▶ WHAT THIS TASK INVOLVES
Copy the entries word for word, starting with the first line and going on through the line that contains "[x=88, y=159]".

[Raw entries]
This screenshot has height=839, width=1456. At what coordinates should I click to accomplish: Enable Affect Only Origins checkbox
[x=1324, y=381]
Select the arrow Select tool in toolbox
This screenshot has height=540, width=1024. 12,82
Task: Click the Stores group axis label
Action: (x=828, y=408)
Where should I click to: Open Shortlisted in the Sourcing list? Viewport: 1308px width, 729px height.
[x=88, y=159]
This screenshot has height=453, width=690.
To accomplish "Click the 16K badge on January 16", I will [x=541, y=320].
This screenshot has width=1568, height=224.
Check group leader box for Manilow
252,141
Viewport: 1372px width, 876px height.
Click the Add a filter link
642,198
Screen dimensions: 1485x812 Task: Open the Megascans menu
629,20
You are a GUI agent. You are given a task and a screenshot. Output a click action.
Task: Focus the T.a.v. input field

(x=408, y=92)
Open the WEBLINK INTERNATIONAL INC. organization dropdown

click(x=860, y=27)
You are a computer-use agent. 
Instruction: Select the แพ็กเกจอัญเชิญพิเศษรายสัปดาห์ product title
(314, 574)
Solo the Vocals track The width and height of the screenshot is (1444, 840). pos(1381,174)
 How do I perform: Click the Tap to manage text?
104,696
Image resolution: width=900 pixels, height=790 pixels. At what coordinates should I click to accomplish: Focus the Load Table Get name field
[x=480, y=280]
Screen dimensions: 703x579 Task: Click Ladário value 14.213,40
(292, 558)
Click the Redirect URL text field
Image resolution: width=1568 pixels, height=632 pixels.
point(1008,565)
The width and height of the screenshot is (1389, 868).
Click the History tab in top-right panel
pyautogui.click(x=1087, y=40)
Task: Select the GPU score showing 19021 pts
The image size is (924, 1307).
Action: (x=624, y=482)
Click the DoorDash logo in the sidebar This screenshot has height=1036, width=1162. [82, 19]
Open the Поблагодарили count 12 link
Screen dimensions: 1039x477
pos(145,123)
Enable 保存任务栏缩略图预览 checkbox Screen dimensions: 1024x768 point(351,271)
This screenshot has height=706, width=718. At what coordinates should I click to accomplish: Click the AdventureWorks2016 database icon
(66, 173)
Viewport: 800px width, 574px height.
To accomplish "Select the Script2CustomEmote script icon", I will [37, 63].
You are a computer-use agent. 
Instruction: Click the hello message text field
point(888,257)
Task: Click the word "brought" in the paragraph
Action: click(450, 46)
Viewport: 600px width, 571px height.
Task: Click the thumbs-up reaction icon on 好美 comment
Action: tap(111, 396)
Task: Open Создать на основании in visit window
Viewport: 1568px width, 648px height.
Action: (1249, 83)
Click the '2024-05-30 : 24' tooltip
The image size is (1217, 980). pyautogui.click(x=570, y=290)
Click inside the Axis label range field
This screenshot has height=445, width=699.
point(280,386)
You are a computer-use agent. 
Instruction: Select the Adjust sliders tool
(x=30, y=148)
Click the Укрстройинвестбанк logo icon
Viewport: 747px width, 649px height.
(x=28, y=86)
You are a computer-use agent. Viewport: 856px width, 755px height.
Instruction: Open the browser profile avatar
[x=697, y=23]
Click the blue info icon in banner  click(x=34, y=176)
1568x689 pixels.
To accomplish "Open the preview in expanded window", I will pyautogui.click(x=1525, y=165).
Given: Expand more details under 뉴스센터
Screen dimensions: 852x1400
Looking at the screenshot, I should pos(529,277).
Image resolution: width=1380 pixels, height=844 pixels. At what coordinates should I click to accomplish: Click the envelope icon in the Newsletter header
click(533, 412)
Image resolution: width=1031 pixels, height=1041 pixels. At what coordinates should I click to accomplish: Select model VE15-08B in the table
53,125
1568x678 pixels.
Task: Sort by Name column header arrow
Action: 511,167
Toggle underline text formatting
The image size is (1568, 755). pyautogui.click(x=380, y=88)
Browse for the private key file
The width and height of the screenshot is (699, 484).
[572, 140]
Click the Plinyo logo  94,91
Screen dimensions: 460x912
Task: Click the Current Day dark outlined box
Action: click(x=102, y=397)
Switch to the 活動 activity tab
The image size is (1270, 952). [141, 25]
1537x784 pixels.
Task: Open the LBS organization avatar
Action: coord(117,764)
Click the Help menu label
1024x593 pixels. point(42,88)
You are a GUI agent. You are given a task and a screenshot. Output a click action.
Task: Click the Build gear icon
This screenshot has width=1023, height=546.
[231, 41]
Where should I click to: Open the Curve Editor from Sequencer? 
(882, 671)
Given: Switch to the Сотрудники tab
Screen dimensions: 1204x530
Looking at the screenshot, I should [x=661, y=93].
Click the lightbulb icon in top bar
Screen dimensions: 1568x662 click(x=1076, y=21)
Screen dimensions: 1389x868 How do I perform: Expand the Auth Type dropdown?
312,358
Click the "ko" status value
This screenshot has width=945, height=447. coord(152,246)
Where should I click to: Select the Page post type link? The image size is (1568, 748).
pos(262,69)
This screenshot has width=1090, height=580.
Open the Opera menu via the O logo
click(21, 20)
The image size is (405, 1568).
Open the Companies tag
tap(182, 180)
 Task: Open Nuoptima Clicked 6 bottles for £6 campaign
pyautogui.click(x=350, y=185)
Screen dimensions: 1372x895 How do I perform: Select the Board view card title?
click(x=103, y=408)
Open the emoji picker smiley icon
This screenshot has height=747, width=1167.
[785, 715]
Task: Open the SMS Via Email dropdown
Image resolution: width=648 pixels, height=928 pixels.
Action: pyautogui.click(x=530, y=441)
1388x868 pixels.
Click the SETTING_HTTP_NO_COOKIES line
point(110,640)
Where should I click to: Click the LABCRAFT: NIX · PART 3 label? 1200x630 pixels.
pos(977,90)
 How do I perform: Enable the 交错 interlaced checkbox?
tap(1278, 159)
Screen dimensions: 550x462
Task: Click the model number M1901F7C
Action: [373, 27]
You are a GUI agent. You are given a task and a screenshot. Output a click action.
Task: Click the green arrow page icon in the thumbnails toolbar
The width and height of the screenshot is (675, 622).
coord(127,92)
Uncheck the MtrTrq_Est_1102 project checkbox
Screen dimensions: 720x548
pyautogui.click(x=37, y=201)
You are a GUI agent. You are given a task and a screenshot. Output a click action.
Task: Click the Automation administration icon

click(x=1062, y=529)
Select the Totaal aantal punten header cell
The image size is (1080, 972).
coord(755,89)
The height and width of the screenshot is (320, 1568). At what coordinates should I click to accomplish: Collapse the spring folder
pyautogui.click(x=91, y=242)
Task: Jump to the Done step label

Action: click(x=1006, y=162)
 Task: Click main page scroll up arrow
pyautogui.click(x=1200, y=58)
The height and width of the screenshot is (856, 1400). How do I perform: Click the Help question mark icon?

▶ RESPONSE TO THIS EXERCISE
This screenshot has height=839, width=1456. At what coordinates should I click to accomplish: Enable Affect Only Origins checkbox
[x=1324, y=381]
Select the arrow Select tool in toolbox
This screenshot has height=540, width=1024. 12,82
Task: Click the Stores group axis label
Action: (x=828, y=408)
Where should I click to: Open Shortlisted in the Sourcing list? Viewport: 1308px width, 729px height.
[x=88, y=159]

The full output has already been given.